A fixed implant-supported full arch restoration is a non-removable prosthesis that is supported by dental implants placed in the jawbone. Unlike removable dentures, this restoration stays in place and functions more like natural teeth. The prosthesis is attached to the implants and can only be removed by the dentist. This provides better chewing function and stability compared to removable options.
Why was a fixed restoration chosen over a removable denture?
The fixed implant-supported restoration was selected because it would provide the best chewing outcome for the patient. Removable options, including implant-assisted removable partial dentures or complete removable dentures with implant retention, would not provide the same level of functional chewing ability and would require patient compliance in remembering to put it in. Additionally, in this case there was ample space due to posterior resorption, which allowed for proper contour and emergence profile essential for hygiene, access, and long-term success.

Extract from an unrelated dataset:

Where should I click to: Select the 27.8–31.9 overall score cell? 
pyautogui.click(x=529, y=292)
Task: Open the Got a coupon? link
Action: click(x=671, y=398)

How important is hygiene access in implant restorations?
Hygiene access is critical for long-term implant success. The prosthesis must be designed with proper contour and emergence profile so the patient can clean around the implants effectively. A convex tissue contact surface allows for cleaning access, which is particularly important for patients who may have limited ability or motivation to clean. Polished metal at the abutment junction is preferable to porous acrylic because it does not harbor bacteria that can affect implant longevity. Providers should never place something in a patient's mouth that the patient cannot clean.
What is immediate implant placement and immediate loading?
Immediate implant placement means the implants are placed during the initial surgical appointment. Immediate loading means a prosthesis is attached to the implants right away rather than waiting for a healing period before placing the restoration. This approach allows the patient to have functional teeth immediately after surgery rather than going without teeth during the healing phase. A conversion prosthesis is used initially and then replaced with the final prosthesis after the healing period.
Why is it important for the restorative dentist to attend the implant surgery?
The restorative dentist who will be managing the case long-term should be involved in the surgical planning and attend the surgery to ensure everything goes as planned and the result is predictable. While working with surgeons and laboratories at a high level can avoid some mistakes, it cannot prevent all issues. The restorative dentist needs to have a thorough understanding of the final goal because the patient will turn to this provider for follow-up care, maintenance, and addressing any complications. The restorative dentist is more invested in the outcome than the surgeon or laboratory and must be prepared to adjust the final result to make it ideal for the patient since they will be the provider who follows up with the patient for maintenance.